Во время дол того обряда венчания есть момент, когда все присутствующие должны стать на колени. Император прежде, чем последовать общему примеру, окинул все собрание быстрым, не очень милостивым взглядом, как бы желая удостовериться, не остался ли кто-либо стоять. Это было совершенно излишне, так как, хотя там были и католики, и протестанты, никому из иностранцев, конечно, и в голову не пришло не подчиниться внешним образом всем обрядам греческой церкви. Возможность для императора усомниться в этом подтверждает сказанное мною раньше и позволяет повторить, что какая-то беспокойная суровость является обычным выражением его лица. Боится ли автократия в наши дни, когда возмущение носится в воздухе, восстания против своего всемогущества? Этот страх является резким и ужасающим контрастом самой идее самодержавия. Абсолютная власть становится слишком страшной, когда она сама испытывает страх перед окружающим.
Я уже упомянул, что все опустились на колени, и император — после всех; молодые супруги были повенчаны. Императорская фамилия и вся толпа поднялись. И в тот момент, когда духовенство и хор запели «Тебе, Бога, хвалим», выстрелы из пушек возвестили городу о совершившемся бракосочетании. Воздействие музыки, сопровождаемой пушечными выстрелами, звоном колоколов и отдаленными кликами народа, не поддается описанию. Всякий музыкальный инструмент изгнан из греческой церкви, и одни лишь человеческие голоса воздают в ней хвалу Господу. Эта строгость восточного ритуала, благоприятная искусству, простоту коего она сохраняет, служит вместе с тем источником поистине божественного песнопения. Мне казалось, что я слышу издали биение сердец 60 миллионов подданных. Живой оркестр сопровождал, нс заглушая, торжественно-радостное пение духовенства. Я был взволнован: музыка заставляет забыть на время все, даже деспотизм.
Я могу сравнить эти хоры без аккомпанемента только с Miserere в святую неделю в Риме, в Сикстинской капелле{42}
, с той лишь разницей, что нынешняя капелла папы является слабой тенью того, чем она была раньше: среди руин Рима одной руиной стало больше.В середине прошлого века, когда итальянская школа находилась во всем своем расцвете, древние греческие напевы были переделаны без особого искажения специально выписанными из Рима в Петербург композиторами{43}
. Эти иностранцы создали шедевры, потому что весь свой талант, все свое искусство они обратили на воссоздание античного творчества.

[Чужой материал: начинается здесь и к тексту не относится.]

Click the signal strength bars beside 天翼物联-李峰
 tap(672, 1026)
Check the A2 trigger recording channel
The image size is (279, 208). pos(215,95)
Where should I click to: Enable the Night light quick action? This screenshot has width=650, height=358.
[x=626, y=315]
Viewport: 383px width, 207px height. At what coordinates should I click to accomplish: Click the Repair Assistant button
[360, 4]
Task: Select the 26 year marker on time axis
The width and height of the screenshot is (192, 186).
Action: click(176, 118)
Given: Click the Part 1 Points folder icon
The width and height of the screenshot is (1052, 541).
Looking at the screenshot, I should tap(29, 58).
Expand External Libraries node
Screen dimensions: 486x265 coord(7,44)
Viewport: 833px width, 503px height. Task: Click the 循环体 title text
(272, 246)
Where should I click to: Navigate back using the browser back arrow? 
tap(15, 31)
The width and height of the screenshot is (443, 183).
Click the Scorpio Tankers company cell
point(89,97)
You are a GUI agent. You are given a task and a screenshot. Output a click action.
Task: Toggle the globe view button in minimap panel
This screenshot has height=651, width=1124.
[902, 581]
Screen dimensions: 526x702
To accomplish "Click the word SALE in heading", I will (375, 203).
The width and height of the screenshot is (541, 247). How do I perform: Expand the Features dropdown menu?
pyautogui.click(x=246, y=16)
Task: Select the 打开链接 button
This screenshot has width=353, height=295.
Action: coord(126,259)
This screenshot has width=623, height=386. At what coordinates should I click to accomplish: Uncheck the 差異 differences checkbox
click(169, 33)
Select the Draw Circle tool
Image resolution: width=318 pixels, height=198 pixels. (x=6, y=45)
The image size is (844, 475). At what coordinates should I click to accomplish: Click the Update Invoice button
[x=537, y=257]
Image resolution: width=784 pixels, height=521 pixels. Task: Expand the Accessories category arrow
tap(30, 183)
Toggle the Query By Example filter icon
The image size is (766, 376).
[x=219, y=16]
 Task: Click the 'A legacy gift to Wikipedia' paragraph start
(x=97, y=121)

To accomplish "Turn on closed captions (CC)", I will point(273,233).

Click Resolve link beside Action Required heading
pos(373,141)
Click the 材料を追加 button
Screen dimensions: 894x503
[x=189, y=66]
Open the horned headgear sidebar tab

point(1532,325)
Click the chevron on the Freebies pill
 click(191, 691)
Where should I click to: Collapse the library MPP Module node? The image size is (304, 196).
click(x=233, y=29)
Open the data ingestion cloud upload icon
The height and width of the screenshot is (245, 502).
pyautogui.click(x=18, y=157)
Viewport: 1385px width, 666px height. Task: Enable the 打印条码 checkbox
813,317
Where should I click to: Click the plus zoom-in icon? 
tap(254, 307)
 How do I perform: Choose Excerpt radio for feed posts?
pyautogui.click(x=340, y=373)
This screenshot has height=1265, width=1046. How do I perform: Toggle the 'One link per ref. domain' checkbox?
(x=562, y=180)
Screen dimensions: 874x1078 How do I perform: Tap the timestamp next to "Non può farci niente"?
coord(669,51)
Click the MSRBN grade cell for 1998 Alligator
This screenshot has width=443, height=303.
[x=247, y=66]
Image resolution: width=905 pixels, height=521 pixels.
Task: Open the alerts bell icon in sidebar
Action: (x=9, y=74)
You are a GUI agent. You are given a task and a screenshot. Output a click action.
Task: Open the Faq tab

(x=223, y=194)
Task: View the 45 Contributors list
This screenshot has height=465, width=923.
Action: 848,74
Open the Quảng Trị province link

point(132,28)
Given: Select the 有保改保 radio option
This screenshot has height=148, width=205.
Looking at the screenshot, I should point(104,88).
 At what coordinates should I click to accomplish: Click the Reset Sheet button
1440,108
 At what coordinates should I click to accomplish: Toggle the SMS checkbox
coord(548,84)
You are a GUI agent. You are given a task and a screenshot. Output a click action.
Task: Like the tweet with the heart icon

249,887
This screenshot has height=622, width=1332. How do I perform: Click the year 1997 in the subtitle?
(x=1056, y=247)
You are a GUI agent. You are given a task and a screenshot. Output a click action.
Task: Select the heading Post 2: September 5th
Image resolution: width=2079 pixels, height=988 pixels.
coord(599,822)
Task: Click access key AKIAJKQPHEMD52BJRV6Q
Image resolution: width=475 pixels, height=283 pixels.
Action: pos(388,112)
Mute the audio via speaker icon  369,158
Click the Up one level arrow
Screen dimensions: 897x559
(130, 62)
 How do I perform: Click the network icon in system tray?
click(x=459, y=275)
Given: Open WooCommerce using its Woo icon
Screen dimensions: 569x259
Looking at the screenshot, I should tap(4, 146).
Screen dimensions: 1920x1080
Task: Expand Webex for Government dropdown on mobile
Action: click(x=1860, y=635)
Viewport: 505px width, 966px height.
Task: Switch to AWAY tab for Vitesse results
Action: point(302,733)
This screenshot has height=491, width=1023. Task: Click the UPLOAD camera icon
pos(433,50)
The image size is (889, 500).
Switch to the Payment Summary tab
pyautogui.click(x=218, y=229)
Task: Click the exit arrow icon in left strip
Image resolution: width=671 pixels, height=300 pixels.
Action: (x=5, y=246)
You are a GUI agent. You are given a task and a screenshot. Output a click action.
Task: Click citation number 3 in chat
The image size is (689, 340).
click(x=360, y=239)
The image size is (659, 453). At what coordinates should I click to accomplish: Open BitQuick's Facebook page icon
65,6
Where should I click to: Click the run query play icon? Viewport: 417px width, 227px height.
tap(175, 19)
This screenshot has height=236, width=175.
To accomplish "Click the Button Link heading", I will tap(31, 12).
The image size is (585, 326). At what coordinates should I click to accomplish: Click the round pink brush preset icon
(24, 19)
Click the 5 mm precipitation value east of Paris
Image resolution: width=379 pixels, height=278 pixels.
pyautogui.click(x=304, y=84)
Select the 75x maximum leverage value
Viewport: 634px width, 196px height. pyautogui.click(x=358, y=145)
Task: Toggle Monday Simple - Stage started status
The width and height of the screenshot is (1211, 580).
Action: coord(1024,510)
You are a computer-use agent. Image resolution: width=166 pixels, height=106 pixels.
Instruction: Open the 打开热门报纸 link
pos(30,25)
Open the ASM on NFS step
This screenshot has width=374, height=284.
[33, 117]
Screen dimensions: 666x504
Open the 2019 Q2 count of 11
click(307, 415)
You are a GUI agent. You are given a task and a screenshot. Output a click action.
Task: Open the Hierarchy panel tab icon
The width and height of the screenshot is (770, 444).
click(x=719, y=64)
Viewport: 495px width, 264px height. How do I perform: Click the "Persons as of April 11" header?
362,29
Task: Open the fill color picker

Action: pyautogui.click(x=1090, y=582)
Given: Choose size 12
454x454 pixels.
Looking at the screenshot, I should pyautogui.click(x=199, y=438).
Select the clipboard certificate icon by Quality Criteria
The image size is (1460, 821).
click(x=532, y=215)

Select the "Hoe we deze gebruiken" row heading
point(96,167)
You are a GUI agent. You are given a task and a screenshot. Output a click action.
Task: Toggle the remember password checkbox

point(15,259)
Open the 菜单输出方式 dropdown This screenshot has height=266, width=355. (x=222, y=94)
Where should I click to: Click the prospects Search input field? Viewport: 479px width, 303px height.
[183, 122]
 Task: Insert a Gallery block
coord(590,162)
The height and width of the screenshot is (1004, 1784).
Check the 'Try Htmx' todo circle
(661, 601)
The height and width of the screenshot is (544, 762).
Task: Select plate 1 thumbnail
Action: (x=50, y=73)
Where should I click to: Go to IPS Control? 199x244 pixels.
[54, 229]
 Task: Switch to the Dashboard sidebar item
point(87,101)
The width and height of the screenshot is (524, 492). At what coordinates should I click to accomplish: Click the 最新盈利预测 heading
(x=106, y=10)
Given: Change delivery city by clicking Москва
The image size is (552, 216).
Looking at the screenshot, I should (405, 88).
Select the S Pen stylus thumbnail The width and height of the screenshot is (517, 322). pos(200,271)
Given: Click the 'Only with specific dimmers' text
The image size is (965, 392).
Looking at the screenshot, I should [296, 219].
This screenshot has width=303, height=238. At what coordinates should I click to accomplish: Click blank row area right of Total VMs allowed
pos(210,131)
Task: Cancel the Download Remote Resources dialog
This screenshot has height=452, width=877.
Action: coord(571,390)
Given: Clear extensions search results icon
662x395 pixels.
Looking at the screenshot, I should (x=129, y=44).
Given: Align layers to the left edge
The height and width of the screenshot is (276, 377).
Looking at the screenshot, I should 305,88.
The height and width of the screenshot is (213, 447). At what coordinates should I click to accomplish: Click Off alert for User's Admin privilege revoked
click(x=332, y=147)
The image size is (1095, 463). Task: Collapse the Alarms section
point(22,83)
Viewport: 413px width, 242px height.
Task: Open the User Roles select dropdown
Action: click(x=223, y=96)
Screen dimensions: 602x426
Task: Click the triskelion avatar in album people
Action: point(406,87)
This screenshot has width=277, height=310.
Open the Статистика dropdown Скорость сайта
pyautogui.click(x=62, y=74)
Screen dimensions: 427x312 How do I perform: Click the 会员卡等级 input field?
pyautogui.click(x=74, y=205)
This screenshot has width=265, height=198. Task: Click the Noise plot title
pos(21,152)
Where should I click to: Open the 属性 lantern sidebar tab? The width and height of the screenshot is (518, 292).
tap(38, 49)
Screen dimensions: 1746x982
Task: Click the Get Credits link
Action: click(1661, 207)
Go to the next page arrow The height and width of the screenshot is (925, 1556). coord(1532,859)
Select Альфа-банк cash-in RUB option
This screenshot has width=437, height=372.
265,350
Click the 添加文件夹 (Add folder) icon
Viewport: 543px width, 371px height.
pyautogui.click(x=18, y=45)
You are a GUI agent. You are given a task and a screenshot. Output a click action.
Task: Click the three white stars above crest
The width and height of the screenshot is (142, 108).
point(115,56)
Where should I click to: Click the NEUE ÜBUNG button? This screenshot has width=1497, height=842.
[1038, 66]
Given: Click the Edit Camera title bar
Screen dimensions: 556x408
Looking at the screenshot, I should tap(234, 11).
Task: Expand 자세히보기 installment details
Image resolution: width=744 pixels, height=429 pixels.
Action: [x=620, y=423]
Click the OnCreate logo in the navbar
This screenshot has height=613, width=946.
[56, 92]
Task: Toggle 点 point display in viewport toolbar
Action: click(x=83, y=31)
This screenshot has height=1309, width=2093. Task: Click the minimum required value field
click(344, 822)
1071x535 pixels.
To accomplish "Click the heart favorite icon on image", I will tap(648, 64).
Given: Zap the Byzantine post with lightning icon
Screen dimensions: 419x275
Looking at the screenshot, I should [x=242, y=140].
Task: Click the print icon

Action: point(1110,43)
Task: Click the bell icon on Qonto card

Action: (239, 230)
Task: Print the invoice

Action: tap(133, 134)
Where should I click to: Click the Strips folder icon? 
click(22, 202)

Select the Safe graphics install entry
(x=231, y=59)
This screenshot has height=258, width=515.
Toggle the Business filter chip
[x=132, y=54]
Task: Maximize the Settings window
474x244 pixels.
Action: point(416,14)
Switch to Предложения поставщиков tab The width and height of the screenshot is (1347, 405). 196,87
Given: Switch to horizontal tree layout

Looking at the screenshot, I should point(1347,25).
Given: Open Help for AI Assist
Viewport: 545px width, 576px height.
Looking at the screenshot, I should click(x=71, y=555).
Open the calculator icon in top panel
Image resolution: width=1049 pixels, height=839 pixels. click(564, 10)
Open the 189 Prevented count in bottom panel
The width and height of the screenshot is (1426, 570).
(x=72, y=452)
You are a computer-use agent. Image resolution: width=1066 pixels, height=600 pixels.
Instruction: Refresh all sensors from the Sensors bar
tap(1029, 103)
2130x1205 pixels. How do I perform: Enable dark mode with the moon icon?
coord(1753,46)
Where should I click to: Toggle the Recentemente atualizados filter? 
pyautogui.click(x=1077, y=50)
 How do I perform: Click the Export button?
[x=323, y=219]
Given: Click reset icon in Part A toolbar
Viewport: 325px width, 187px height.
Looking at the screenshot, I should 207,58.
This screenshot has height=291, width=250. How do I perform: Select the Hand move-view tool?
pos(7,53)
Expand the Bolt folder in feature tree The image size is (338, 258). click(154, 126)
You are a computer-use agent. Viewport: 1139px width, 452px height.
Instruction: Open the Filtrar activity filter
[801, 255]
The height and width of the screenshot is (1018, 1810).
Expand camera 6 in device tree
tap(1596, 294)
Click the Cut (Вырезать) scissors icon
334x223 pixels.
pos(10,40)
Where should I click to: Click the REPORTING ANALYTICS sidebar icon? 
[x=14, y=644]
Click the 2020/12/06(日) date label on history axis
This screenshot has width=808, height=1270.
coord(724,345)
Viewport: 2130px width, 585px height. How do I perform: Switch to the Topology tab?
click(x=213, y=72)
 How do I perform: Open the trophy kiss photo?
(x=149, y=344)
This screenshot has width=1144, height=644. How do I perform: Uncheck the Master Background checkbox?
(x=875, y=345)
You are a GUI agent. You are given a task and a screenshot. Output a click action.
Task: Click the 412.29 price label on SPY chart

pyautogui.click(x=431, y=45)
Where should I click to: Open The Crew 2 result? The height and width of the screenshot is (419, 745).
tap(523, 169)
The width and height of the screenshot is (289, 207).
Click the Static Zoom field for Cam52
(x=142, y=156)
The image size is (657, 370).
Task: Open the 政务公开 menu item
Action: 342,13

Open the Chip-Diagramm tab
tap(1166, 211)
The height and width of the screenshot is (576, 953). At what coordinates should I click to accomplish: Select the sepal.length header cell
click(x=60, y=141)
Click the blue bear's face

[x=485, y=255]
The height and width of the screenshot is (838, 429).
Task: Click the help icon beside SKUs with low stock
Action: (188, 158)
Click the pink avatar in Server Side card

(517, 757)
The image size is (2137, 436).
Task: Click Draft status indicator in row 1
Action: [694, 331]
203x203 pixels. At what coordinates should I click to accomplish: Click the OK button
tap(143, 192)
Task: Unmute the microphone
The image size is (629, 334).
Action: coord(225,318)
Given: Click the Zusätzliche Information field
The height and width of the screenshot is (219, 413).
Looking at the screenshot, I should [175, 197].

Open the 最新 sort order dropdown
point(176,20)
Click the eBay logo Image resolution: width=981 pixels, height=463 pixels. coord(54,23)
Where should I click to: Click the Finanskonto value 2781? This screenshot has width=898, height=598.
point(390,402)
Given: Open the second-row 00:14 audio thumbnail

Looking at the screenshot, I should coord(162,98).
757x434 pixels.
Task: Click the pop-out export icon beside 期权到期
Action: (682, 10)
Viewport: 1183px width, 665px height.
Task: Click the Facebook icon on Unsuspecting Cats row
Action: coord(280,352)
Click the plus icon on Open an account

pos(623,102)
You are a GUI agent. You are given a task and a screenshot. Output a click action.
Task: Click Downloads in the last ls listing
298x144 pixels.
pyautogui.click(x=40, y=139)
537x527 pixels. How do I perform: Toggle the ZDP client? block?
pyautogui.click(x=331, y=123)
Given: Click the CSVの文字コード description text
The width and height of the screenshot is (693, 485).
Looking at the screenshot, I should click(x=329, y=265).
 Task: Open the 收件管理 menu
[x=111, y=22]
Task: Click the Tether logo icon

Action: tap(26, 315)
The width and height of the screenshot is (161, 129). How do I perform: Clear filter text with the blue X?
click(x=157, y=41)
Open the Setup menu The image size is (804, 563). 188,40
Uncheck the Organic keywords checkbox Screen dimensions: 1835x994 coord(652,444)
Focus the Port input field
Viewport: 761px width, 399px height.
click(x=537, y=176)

Их труд стал классическим творением, а исполнение императорской капеллой было вполне достойно их замыслов. Голоса сопрано, то есть детей, так как ни одна женщина не входит в состав капеллы, звучат с исключительной чистотой и мягкостью, голоса басов сильны, густы и поражают своей мощностью. Я не помню, слышал ли я когда-нибудь раньше подобное пение.Для любителя искусства императорская капелла стоит того, чтобы ради нее одной предпринять путешествие в Петербург. Piano, forte, все тончайшие оттенки в экспрессии соблюдаются с глубоким чувством, поразительным искусством и исключительной согласованностью. Русский народ музыкален, в этом нельзя усомниться, услышав его церковное пение. Я слушал, не смея перевести дыхания, и мысленно всеми силами призывал нашего ученого друга Мейербера для объяснения всех красот, глубоко мною прочувствованных, хотя и не вполне осознанных{44}
. Он понял бы их и вдохновился бы ими, потому что его восхищение великими образцами творчества заключается в достижении их совершенств.Во время молебна, в тот момент, когда один хор как бы отвечает другому, раскрылись царские врата, за которыми видны были священники в сверкающих драгоценными камнями камилавках и в золотом облачении, на котором величественно выделяются их сребристо-белые бороды, у некоторых они ниспадают до пояса. Все присутствующие были так же блестящи, как и священнослужители. Этот двор великолепен, и военный мундир блистает в нем во всей своей силе. Я с удивлением смотрел, как здесь почитали Господа всем этим блеском, всеми этими сокровищами. Священная музыка была выслушана непосвященной аудиторией в молчании, с глубокой сосредоточенностью, способной сделать прекрасным и менее божественное пение.
Совершавший службу митрополит не нарушал величия этой картины. Он некрасив, но это искупается его глубокой старостью; его маленькая фигурка напоминает страждущую ласочку. Голова его убелена сединами, он кажется истомленным и больным. В конце молебна император подошел к нему и, склонившись, почтительно поцеловал его руку. Автократ никогда не преминет использовать возможность дать пример своей покорности, когда это может пойти ему на пользу{45}
. Бедный митрополит, умиравший, казалось, среди своей славы, император, величественно склонившийся пред духовной властью, и далее — молодые супруги, императорская фамилия и, наконец, весь двор, наполнявший и оживлявший церковь, — все это вместе представляло собой поразившую меня картину, достойную кисти художника.